The Brazilian film Aquarius, released internationally last October, has been celebrated  by critics worldwide after its standing ovation at Cannes. On the front cover of the September edition of the French magazine Cahiers du Cinema, Aquarius was applauded as “a marvelous and surprising act of portraiture”[1] and considered “triumphant, a one-woman show of strength, sensuality and indomitable staying power”[2]. This very Brazilian film managed to do something that Brazilian film historically has often failed to do: to present stories, characters, scenarios, and aesthetics that a more global audience can identify with. In the United States, Aquarius deserves our special attention after having been deprived, by the Brazilian government, of the possibility of competing for an Oscar.[3] But while almost all critics, Brazilian and international, mention the presence of the protagonist Clara (Sônia Braga)’s maid Ladjane (Zoraide Coleto), few[4] analyze the relationship between them. In this article, we propose to demonstrate the very centrality of this question, as well as a broader critique of upper middle class privilege[5], within Mendonça Filho’s film.

International critics, to a large extent, have failed to address this question as they did for Mendonça Filho’s previous film, Neighboring Sounds (O Som Ao Redor), where themes of labor relations and the legacy of slavery were much more central.[6]  This may be because Brazil’s institution of domestic labor is unfamiliar to them and the film, unlike Domésticas (2001), and the more recent Casa Grande (2014) and Que Horas Ela Volta (2015), does not deal with it directly.  For most Brazilians critics, the institution of domestic labor is perhaps so banal, so omnipresent not simply in the film but in their daily lives, that it fails to garner special attention. These critics have reason to focus their energies on the larger politics of the film, particularly in the aftermath of the recent impeachment, considered by many to be a coup d’état.[7] But critics should also remember that Clara, the very protagonist of the film, is not without her own ambiguities. Although she resisted the military dictatorship[8]— and we imagine her to be a music critic and writer critical of inequalities on so many fronts– Clara proves incapable of criticizing the very institution of domestic labor that she depends upon in her daily life.

Identifying Clara as “good” and the real estate speculators as “evil” misses one of the essential takeaways of the film: namely, that all of us, to varying degrees, are caught up in a social and economic system that is exploitative, segregationist, and, although not overtly, racist.  This exploitation most often takes place at a distance. We know that the clothes on our backs are made by slave labor in Asia; the cellphones in our hands, with materials mined in precarious conditions in Africa and the Middle East; the produce we consume, cultivated either by poorly paid and mistreated labor, by multinationals that are destroying our planet (Brazil being a poignant example), or by both. We choose, however, not to remember these things—in psychology, to repress them— so that we can live our daily lives.

In the case of the Brazilian upper-middle classes, such daily exploitation is often much more intimate. In Aquarius, without cheap domestic labor, who would wash Clara’s clothes, cook her meals, clean her home, and allow her, as a woman, to have been able to pursue her aspirations as a writer?
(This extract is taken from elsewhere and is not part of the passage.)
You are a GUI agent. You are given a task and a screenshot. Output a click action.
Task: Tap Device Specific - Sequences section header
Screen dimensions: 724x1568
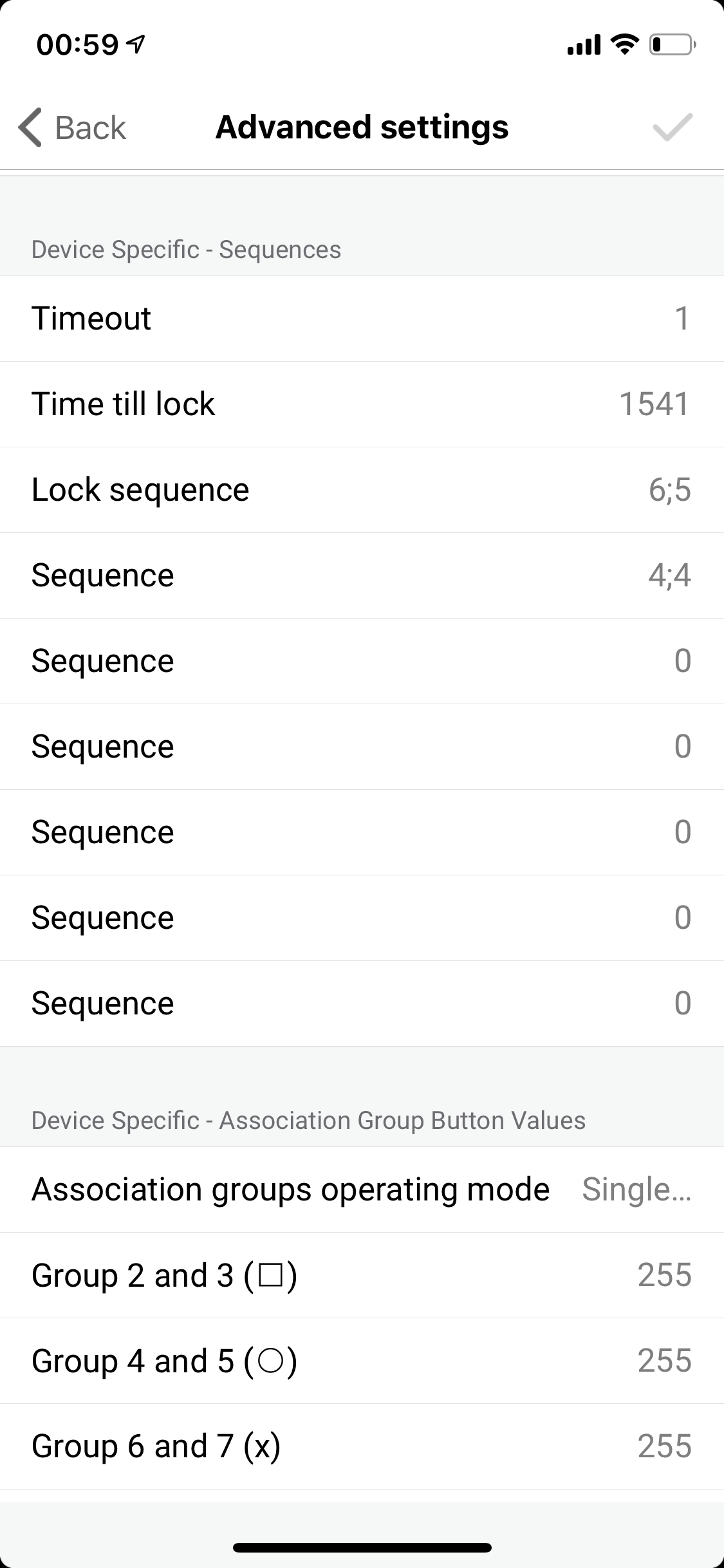[186, 250]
Clara, by most standards, is not only a good, but an excellent employer. Nonetheless, she is still the beneficiary of extreme inequality that makes it feasible (and in her mind necessary) to have someone working at her personal service, day in and day out.

Clara, like her friends, is conscious of this. Mid-way through the film, in the midst of growing tensions with her landlord, Clara dreams of an employee (a black woman) rummaging through and stealing her jewelry before her own eyes. The real thief throughout the film is the real estate company that owns her building. The company pressures Clara to leave her apartment and, when persuasion fails, make her life there a living hell. But in Clara’s dreams, her feelings of vulnerability are symbolized by a much more petty form of theft by an employee in her own home. Her friend Fátima (Paula de Renor), when looking over a family album of photographs in which she comes across an old employee, says quite nonchalantly, “we exploit them, they sometimes steal from us”. The naturality with which Fátima expresses this fact assumes a series of unspeakable truths: the recognition of employee underpayment, the expectation that employees will periodically steal, and the assumption of a given’s employee’s ability to be replaced when this inevitably happens.
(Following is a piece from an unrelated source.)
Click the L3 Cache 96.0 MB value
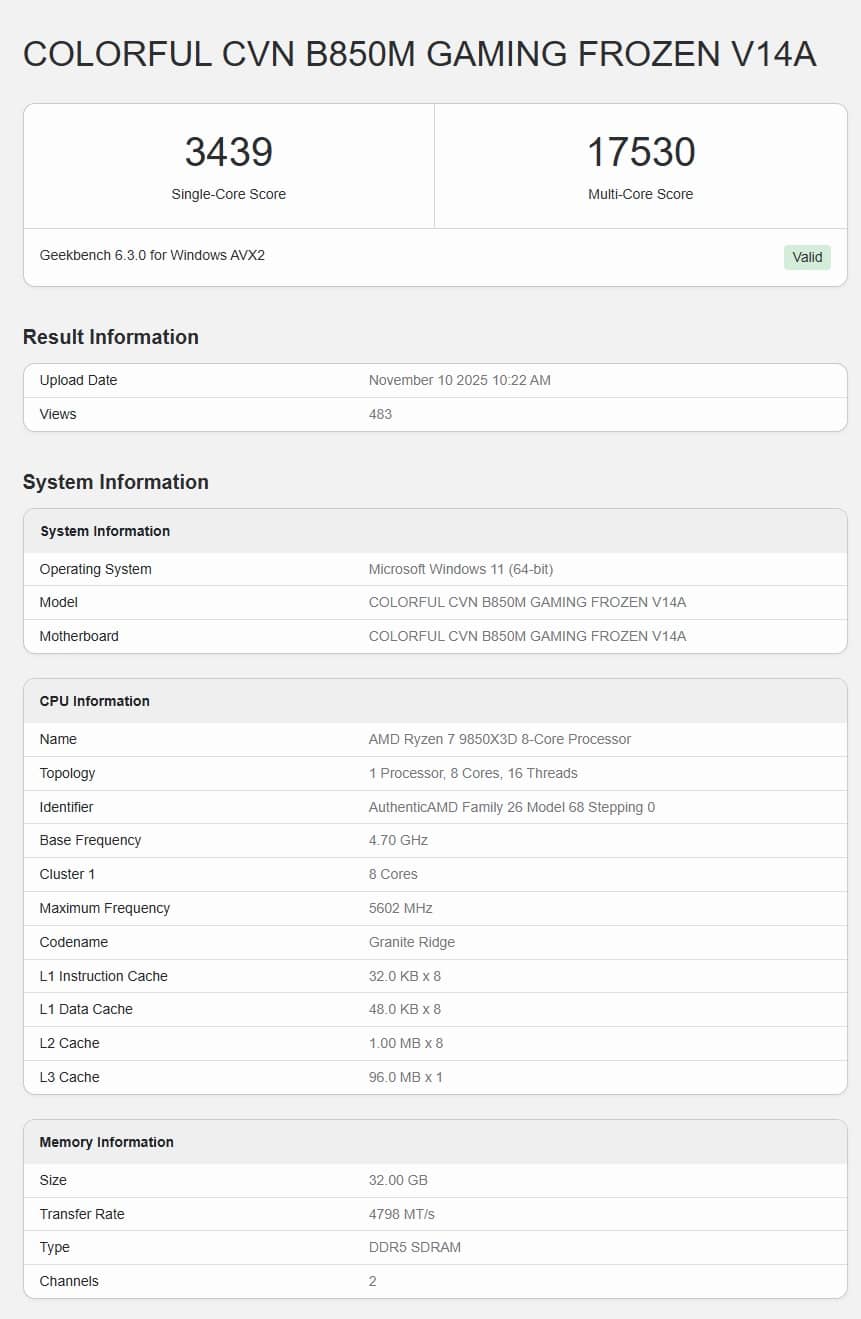 pos(405,1077)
Clara’s confrontation with Diego (Humberto Carrão), the grandson of the real estate mogul who is actively working to disappropriate Clara from her apartment, reveals director Kleber Mendonça’s not-so-stereotypical exploration of the upper-middle class existence of people like Clara. While certain critics regret Kleber Mendonça’s stereotyping of the young Brazilian businessman as a typical coxinha[9], Diego’s response to Clara’s provocations are indeed quite profound. Clara’s invective against Diego as an inheritor of family fortune, disguised in the language of “business” that his training in the U.S. allows him to use, certainly finds echo among the Brazilian left. But Diego’s bitingly sarcastic response to Clara, “you obviously had it tough,” gesturing toward Clara’s maid Ladjane who accompanied their argument, is equally powerful. Clara’s monopoly on morality against the exploitative capitalist crumbles in the face of her own reality.

After watching Aquarius, we obviously gain sympathy for certain characters and kinds of personalities more than others. Clearly, Mendonça Filho’s film is situated to the left of the political spectrum. But the film’s strength is to nuance our preconceived notions of good and evil. Clara, even as a woman on the left, a cultivated feminist who represents, to a large degree, progressive forces within Brazil, is still dependent on the exploitation of labor. In the United States, we have our own systems of exploitation laborer that that prop up middle class existence. In Brazil, however, such exploitation is often much more intimate, occurring within the confines of ones own home.

In recent years, the Worker’s Party government has brought domestic laborers out of the shadows and officially into the Brazilian workforce. Now, these workers are ensured, at least on paper, basic standards such as paid overtime, vacation, and employer contributions to social security. Many middle class people complain of the rising costs of having full time maids, and it may be the case that the current economic crisis forces even more of them to go from having someone work for them everyday to only once or twice a week. Nonetheless, domestic labor, as so many other employer-employee relationships in condominiums, houses, and businesses, remain the norm in Brazil. It is so utterly banal that even the left-wing critics of Aquarius are blind to it.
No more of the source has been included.